Set the entries below down again, please. Match them exactly.
**** Data to examine ****
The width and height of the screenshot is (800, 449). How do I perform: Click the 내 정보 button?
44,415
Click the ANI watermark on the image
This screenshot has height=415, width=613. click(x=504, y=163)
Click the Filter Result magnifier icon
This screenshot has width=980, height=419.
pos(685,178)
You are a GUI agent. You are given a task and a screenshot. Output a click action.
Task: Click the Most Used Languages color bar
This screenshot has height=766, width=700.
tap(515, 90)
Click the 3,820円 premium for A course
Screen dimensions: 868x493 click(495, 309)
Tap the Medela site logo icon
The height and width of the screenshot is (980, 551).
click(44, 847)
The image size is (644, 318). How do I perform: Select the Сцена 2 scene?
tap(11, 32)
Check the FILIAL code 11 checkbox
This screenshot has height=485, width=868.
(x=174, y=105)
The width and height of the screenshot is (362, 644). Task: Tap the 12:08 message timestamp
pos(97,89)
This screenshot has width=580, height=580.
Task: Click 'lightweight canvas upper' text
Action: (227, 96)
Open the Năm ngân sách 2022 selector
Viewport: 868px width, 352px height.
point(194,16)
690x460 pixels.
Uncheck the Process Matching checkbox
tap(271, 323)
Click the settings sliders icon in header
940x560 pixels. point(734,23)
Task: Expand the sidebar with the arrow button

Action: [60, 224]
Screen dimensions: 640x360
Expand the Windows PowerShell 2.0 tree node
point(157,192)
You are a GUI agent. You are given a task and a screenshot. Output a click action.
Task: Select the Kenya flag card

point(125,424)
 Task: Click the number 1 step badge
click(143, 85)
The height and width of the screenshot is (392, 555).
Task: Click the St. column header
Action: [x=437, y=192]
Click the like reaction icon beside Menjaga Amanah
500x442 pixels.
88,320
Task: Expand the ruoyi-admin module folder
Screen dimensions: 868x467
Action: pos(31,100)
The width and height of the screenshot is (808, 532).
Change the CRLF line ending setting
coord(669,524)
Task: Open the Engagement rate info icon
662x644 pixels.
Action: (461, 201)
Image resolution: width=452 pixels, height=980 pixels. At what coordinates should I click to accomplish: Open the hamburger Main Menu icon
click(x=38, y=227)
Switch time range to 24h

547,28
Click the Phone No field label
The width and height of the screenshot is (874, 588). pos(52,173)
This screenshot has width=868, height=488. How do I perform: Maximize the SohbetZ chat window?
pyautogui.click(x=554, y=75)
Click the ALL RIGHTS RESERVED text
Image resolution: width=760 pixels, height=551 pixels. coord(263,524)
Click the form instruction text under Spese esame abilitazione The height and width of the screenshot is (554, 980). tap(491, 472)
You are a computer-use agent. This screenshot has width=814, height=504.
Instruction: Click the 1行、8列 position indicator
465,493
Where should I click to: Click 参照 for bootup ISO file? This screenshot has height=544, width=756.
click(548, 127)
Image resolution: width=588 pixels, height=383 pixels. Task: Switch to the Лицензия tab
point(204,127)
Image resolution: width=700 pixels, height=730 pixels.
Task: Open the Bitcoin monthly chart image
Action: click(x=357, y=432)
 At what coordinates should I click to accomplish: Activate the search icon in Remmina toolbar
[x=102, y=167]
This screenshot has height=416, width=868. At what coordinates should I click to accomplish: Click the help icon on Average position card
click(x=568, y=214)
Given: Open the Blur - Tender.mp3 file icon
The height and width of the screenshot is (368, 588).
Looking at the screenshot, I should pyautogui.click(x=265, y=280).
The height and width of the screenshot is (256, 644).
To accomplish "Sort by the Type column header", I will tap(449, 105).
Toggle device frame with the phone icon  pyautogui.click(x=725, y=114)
****
# Response to this exercise:
The width and height of the screenshot is (800, 449). How do I perform: Click the 내 정보 button?
44,415
Click the ANI watermark on the image
This screenshot has height=415, width=613. click(x=504, y=163)
Click the Filter Result magnifier icon
This screenshot has width=980, height=419.
pos(685,178)
You are a GUI agent. You are given a task and a screenshot. Output a click action.
Task: Click the Most Used Languages color bar
This screenshot has height=766, width=700.
tap(515, 90)
Click the 3,820円 premium for A course
Screen dimensions: 868x493 click(495, 309)
Tap the Medela site logo icon
The height and width of the screenshot is (980, 551).
click(44, 847)
The image size is (644, 318). How do I perform: Select the Сцена 2 scene?
tap(11, 32)
Check the FILIAL code 11 checkbox
This screenshot has height=485, width=868.
(x=174, y=105)
The width and height of the screenshot is (362, 644). Task: Tap the 12:08 message timestamp
pos(97,89)
This screenshot has width=580, height=580.
Task: Click 'lightweight canvas upper' text
Action: (227, 96)
Open the Năm ngân sách 2022 selector
Viewport: 868px width, 352px height.
point(194,16)
690x460 pixels.
Uncheck the Process Matching checkbox
tap(271, 323)
Click the settings sliders icon in header
940x560 pixels. point(734,23)
Task: Expand the sidebar with the arrow button

Action: [60, 224]
Screen dimensions: 640x360
Expand the Windows PowerShell 2.0 tree node
point(157,192)
You are a GUI agent. You are given a task and a screenshot. Output a click action.
Task: Select the Kenya flag card

point(125,424)
 Task: Click the number 1 step badge
click(143, 85)
The height and width of the screenshot is (392, 555).
Task: Click the St. column header
Action: [x=437, y=192]
Click the like reaction icon beside Menjaga Amanah
500x442 pixels.
88,320
Task: Expand the ruoyi-admin module folder
Screen dimensions: 868x467
Action: pos(31,100)
The width and height of the screenshot is (808, 532).
Change the CRLF line ending setting
coord(669,524)
Task: Open the Engagement rate info icon
662x644 pixels.
Action: (461, 201)
Image resolution: width=452 pixels, height=980 pixels. At what coordinates should I click to accomplish: Open the hamburger Main Menu icon
click(x=38, y=227)
Switch time range to 24h

547,28
Click the Phone No field label
The width and height of the screenshot is (874, 588). pos(52,173)
This screenshot has width=868, height=488. How do I perform: Maximize the SohbetZ chat window?
pyautogui.click(x=554, y=75)
Click the ALL RIGHTS RESERVED text
Image resolution: width=760 pixels, height=551 pixels. coord(263,524)
Click the form instruction text under Spese esame abilitazione The height and width of the screenshot is (554, 980). tap(491, 472)
You are a computer-use agent. This screenshot has width=814, height=504.
Instruction: Click the 1行、8列 position indicator
465,493
Where should I click to: Click 参照 for bootup ISO file? This screenshot has height=544, width=756.
click(548, 127)
Image resolution: width=588 pixels, height=383 pixels. Task: Switch to the Лицензия tab
point(204,127)
Image resolution: width=700 pixels, height=730 pixels.
Task: Open the Bitcoin monthly chart image
Action: click(x=357, y=432)
 At what coordinates should I click to accomplish: Activate the search icon in Remmina toolbar
[x=102, y=167]
This screenshot has height=416, width=868. At what coordinates should I click to accomplish: Click the help icon on Average position card
click(x=568, y=214)
Given: Open the Blur - Tender.mp3 file icon
The height and width of the screenshot is (368, 588).
Looking at the screenshot, I should pyautogui.click(x=265, y=280).
The height and width of the screenshot is (256, 644).
To accomplish "Sort by the Type column header", I will tap(449, 105).
Toggle device frame with the phone icon  pyautogui.click(x=725, y=114)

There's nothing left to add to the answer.